(Stored entries)
--

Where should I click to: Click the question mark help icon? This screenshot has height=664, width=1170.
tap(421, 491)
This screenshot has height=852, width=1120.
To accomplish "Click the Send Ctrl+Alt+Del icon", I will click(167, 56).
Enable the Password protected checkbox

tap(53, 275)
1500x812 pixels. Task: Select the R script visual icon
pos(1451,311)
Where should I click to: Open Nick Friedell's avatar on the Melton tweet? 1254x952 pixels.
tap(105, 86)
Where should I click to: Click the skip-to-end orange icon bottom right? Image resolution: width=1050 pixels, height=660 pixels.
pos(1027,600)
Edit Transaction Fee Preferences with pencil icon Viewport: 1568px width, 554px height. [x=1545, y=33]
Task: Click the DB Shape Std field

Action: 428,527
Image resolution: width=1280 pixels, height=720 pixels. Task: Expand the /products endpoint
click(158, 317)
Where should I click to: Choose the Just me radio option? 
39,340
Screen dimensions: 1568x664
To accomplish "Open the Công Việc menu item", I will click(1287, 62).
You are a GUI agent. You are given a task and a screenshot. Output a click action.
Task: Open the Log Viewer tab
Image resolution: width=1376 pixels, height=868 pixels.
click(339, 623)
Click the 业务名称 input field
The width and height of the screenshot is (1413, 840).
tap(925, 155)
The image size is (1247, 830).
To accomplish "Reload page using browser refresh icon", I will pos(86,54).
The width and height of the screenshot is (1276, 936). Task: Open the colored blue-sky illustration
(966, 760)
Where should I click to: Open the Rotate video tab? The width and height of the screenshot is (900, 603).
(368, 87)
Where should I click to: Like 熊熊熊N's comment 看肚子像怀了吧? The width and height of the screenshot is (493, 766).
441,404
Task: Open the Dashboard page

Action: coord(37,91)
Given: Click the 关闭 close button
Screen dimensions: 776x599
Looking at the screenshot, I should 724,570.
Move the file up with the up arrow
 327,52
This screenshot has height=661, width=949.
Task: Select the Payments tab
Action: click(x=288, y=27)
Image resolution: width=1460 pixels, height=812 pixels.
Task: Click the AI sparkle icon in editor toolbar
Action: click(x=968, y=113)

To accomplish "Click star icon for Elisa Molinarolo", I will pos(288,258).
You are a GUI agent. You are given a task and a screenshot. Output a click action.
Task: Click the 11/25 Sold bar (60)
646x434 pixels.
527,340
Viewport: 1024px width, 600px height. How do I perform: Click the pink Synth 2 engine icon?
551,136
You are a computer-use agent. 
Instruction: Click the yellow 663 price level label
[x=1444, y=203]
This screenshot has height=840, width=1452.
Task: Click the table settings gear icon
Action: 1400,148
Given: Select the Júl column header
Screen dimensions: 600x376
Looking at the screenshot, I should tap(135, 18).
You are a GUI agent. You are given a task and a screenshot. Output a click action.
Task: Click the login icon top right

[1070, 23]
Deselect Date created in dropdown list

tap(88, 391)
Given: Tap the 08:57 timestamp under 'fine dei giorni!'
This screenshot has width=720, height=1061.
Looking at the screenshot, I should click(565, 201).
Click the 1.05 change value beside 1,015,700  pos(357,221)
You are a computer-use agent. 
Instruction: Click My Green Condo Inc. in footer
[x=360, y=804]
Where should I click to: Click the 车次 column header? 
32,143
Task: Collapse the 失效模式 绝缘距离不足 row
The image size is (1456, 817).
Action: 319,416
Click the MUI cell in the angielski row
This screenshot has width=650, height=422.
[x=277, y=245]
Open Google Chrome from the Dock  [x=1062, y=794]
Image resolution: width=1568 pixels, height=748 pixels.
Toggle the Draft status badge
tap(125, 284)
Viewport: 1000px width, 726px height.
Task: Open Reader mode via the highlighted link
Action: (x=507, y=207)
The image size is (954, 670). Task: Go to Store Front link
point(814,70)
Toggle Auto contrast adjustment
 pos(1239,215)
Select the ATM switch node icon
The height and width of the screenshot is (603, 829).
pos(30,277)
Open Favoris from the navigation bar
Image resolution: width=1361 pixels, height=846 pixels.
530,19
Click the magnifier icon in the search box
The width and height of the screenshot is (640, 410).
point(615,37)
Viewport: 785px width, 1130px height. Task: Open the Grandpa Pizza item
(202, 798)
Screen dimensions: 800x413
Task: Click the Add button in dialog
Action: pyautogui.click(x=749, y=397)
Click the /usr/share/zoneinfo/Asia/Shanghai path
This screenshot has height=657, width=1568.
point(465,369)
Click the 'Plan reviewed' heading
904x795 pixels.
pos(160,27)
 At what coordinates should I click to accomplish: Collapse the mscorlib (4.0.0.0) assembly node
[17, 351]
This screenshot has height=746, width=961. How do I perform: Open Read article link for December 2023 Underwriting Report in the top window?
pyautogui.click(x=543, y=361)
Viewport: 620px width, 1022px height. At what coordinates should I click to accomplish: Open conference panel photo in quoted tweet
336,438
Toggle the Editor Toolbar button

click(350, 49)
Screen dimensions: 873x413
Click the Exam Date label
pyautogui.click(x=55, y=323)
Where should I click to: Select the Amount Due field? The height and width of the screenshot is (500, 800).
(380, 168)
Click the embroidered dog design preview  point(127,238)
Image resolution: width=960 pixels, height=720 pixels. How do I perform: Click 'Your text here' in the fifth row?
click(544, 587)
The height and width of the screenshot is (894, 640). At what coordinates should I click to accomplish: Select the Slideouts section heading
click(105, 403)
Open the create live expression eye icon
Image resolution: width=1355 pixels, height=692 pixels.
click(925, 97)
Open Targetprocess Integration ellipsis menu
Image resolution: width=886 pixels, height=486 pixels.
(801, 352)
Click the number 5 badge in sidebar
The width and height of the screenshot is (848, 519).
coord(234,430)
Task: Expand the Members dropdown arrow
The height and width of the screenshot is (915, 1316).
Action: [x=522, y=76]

--

Short task
Repeat the lines verbatim, beginning with the line that contains "Given: Click the 关闭 close button" and continuing through the line that contains "I will pos(288,258).".

Solution
Given: Click the 关闭 close button
Screen dimensions: 776x599
Looking at the screenshot, I should 724,570.
Move the file up with the up arrow
 327,52
This screenshot has height=661, width=949.
Task: Select the Payments tab
Action: click(x=288, y=27)
Image resolution: width=1460 pixels, height=812 pixels.
Task: Click the AI sparkle icon in editor toolbar
Action: click(x=968, y=113)

To accomplish "Click star icon for Elisa Molinarolo", I will pos(288,258).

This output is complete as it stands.